■ Exercise details
What is needed here is an exact repetition of the records below, beginning at the line that has "Given: Select the black color swatch" and stopping after the line that has "This screenshot has height=757, width=1042.".

■ Recorded data
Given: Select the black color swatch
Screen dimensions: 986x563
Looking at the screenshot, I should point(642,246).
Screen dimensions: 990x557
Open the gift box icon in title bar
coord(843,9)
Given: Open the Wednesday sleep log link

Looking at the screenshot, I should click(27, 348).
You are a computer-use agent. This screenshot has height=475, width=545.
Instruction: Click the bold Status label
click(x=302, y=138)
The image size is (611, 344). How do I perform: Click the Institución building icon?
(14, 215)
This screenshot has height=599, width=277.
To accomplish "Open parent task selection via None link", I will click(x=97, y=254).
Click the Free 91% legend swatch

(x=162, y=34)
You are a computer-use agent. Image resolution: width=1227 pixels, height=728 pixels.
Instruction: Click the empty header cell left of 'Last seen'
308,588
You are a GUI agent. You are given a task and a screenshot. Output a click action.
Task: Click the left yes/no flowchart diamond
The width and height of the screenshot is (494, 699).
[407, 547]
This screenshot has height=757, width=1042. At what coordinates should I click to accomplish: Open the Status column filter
---
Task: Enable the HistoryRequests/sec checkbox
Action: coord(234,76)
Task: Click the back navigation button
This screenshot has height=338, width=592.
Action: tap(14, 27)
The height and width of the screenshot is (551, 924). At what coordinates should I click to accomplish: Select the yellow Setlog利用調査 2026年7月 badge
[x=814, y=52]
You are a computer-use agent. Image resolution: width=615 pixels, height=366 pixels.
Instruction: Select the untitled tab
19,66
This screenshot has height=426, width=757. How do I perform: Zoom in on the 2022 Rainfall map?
--
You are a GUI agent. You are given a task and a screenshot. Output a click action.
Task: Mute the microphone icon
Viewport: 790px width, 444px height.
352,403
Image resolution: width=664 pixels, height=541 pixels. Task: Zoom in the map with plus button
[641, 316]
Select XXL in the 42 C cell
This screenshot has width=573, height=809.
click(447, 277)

■ Answer
Given: Select the black color swatch
Screen dimensions: 986x563
Looking at the screenshot, I should point(642,246).
Screen dimensions: 990x557
Open the gift box icon in title bar
coord(843,9)
Given: Open the Wednesday sleep log link

Looking at the screenshot, I should click(27, 348).
You are a computer-use agent. This screenshot has height=475, width=545.
Instruction: Click the bold Status label
click(x=302, y=138)
The image size is (611, 344). How do I perform: Click the Institución building icon?
(14, 215)
This screenshot has height=599, width=277.
To accomplish "Open parent task selection via None link", I will click(x=97, y=254).
Click the Free 91% legend swatch

(x=162, y=34)
You are a computer-use agent. Image resolution: width=1227 pixels, height=728 pixels.
Instruction: Click the empty header cell left of 'Last seen'
308,588
You are a GUI agent. You are given a task and a screenshot. Output a click action.
Task: Click the left yes/no flowchart diamond
The width and height of the screenshot is (494, 699).
[407, 547]
This screenshot has height=757, width=1042. At what coordinates should I click to accomplish: Open the Status column filter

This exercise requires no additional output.